= Spanish Biology Olympiad =

The Spanish Biology Olympiad (Olimpiada Española de Biología) is a national competition organised by the Spanish Association of Biology Olympiad since 2005. It is open to students in their final year of high school around the country as well as students of Spanish schools abroad.

This competition has three rounds: the regional stage, national and international. At each stage the three or four winners are selected to participate in the next phase.

In 1985 UNESCO proposed the organisation of the International Biology Olympiad (IBO), with the purpose of promoting the study of biology worldwide and facilitate the exchange of educational experiences in this field. This competition has always included both practical and theoretical examinations.

In Spain the first National Biology Olympiad was organised in the Canary Islands by a group of high school teachers. By that time the Community of Madrid and the Community of Valencia had already celebrated their Regional Olympiad for four or five years. Currently, local phases are held in all the national autonomous communities, including Ceuta and Melilla, and the Spanish centres abroad.

The Spanish Biology Olympiad is registered under number 585 939, Group 1, Section 1 in the National Registry of Associations of the Ministry of the Interior.
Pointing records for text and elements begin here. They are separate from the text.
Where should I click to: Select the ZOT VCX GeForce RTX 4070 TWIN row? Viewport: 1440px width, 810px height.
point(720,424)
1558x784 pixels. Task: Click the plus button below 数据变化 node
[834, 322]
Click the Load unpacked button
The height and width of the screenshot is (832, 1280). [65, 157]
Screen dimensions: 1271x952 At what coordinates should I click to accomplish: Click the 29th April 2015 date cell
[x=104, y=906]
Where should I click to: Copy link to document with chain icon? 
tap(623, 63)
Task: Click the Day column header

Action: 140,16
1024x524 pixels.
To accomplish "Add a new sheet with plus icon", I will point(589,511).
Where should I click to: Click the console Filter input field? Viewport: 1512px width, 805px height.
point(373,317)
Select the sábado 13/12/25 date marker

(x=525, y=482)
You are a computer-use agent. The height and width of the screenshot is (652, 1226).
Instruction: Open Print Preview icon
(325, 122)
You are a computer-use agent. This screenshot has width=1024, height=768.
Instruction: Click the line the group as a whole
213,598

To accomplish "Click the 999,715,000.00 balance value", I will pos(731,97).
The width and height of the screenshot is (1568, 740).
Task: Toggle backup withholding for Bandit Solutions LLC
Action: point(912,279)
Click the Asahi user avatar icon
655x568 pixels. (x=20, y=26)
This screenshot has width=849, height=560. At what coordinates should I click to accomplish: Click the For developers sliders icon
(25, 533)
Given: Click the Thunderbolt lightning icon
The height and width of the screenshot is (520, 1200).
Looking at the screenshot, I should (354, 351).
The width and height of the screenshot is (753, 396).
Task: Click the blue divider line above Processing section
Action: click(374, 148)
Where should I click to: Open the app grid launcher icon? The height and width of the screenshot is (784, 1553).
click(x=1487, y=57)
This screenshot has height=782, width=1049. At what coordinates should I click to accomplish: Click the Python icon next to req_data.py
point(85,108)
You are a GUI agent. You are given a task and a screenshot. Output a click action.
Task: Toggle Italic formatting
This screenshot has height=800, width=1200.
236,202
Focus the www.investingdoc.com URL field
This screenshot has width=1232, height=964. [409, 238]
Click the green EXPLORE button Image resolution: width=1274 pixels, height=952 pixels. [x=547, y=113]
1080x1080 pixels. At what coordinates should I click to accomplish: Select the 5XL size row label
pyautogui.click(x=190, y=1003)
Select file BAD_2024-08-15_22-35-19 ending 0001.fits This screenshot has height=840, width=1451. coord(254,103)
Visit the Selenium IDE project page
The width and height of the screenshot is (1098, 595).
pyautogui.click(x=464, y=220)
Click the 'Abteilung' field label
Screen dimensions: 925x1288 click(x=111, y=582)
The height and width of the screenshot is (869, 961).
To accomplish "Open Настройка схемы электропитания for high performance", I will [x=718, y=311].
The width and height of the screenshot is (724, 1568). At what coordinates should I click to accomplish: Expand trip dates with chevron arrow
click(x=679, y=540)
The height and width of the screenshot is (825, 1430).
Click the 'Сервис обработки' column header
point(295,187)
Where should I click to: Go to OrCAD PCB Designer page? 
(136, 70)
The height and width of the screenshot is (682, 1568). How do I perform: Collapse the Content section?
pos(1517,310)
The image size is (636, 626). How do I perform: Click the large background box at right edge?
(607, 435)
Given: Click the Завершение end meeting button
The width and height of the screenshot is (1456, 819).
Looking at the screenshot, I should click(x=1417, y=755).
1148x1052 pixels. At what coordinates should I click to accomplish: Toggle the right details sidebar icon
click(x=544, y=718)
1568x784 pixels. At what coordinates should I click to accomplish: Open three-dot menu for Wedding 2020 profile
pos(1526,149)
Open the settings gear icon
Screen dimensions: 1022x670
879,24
The Board of Directors of the Spanish Biology Olympiad (OEB) is elected every four years. The Members are members of the Association OEB and are generally also responsible for organisation of the regional stages. The first Board of the OEB was established in 2009 to work together until 2013, with the following members: José Luis Barba, Maria Jose Lorente, Carmen Díaz, Javier Fernández-Portal, Anselmo Frade, Joaquín Rodríguez, Pedro Nozal and Judith Sanabria.